Ein bisschen Bayern in Straßburg

Gepostet von am Jan 31, 2014 in Allgemein, Print | Keine Kommentare

Ein bisschen Bayern in Straßburg

Mit ihren 1,60 m gehört Sabine Leutheusser-Schnarrenberger nicht gerade zu den größten Politikern, zumindest was ihre Körpergröße angeht. Die 62-jährige kandidiert für den Posten des Generalsekretärs des Europarats in Straßburg und wäre damit die zweite Deutsche auf dieser Position. Sie kennt sich noch ganz gut aus auf den alten Fluren des Europaratsgebäudes in Straßburg. Schließlich weiß sie hier noch über fast jeden Raum Bescheid. Von der Toilette bis hin zu den Sitzungsräumen. Sieben Jahre war sie schon Abgeordnete im Ministerrat, von 2003 bis 2009, jetzt möchte sie zurück auf die große europäische Bühne.

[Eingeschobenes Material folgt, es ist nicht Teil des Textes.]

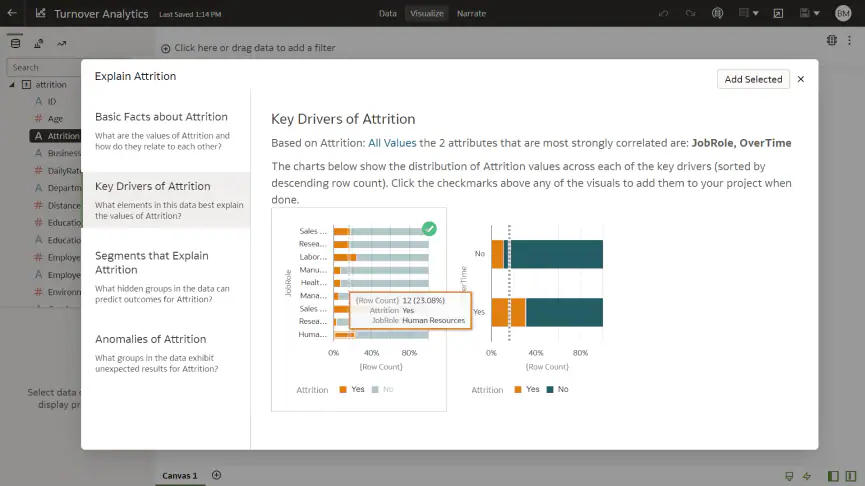The width and height of the screenshot is (865, 486).
Task: Collapse the attrition dataset tree node
Action: [13, 85]
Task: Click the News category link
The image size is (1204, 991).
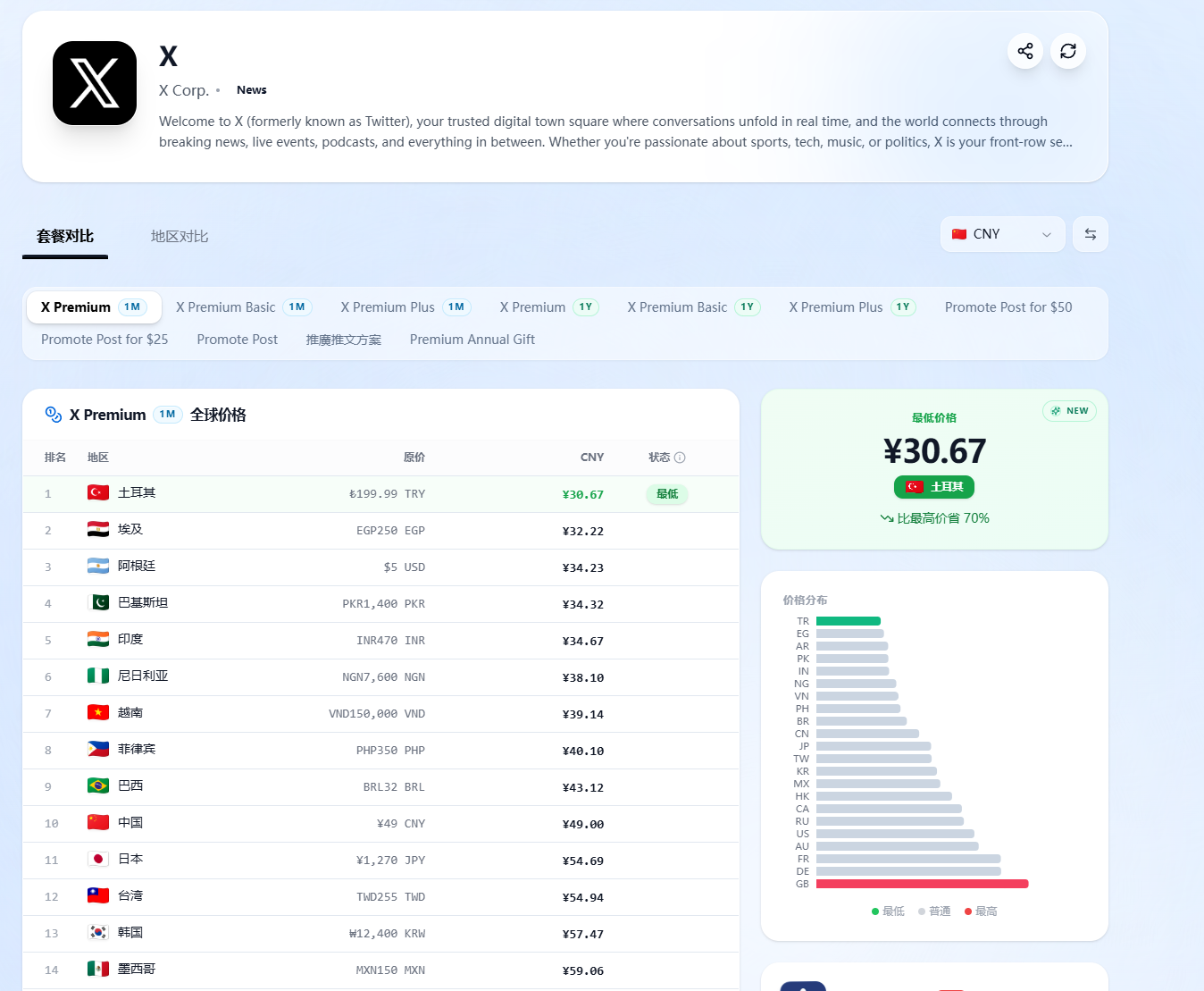Action: click(x=251, y=90)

Ihr Name ist für viele allerdings noch recht unbekannt: „Ist das nicht diese ältere Dame aus Deutschland“, sagte uns eine Norwegerin auf die Frage, ob Sie mit dem Namen Leutheusser-Schnarrenberger etwas anfangen kann. Alt ist sie nicht, im Gegenteil! Sie selbst ist vollkommen überzeugt, dass nun der richtige Zeitpunkt für so ein Amt gekommen ist.

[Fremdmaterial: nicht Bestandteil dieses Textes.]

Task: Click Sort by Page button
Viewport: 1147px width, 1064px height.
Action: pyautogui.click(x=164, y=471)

„Man sollte schon den ein oder anderen Ministerposten für so eine Position mitbringen“, sagte sie beim Interview in ihrem Abgeordnetenbüro im 2. Stock des Europarats. Und sie bringt einiges mit! Schließlich war sie schon Anfang der 90er Jahre im Kabinett Kohl. Auch Angela Merkel ist ein großer Fan von ihr. Deswegen freute sich 2009 die Kanzlerin ganz besonders, als der damalige FDP Chef Guido Westerwelle die Parteikollegin Leutheuser-Schnarrenberger wieder für das Justizministerium haben wollte. Westerwelle und die Kanzlerin sind nun auch verantwortlich für Leutheusser-Schnarrenbergers neue Ambitionen in Straßburg: „Es war eine gemeinschaftliche Entscheidung.“ Überhaupt unterstützt sie die Kanzlerin, wo es nur geht, das gibt ihr Kraft und das braucht sie auch.

Der bisherige Amtsinhaber Thorbjørn Jagland hat nämlich gute Chancen wieder gewählt zu werden. Auf Kaffeekränzchen, um die Abgeordneten von sich zu überzeugen, will Leutheuser-Schnarrenberger aber verzichten. Sie möchte lieber durch ihre Ideen und Reformen glänzen.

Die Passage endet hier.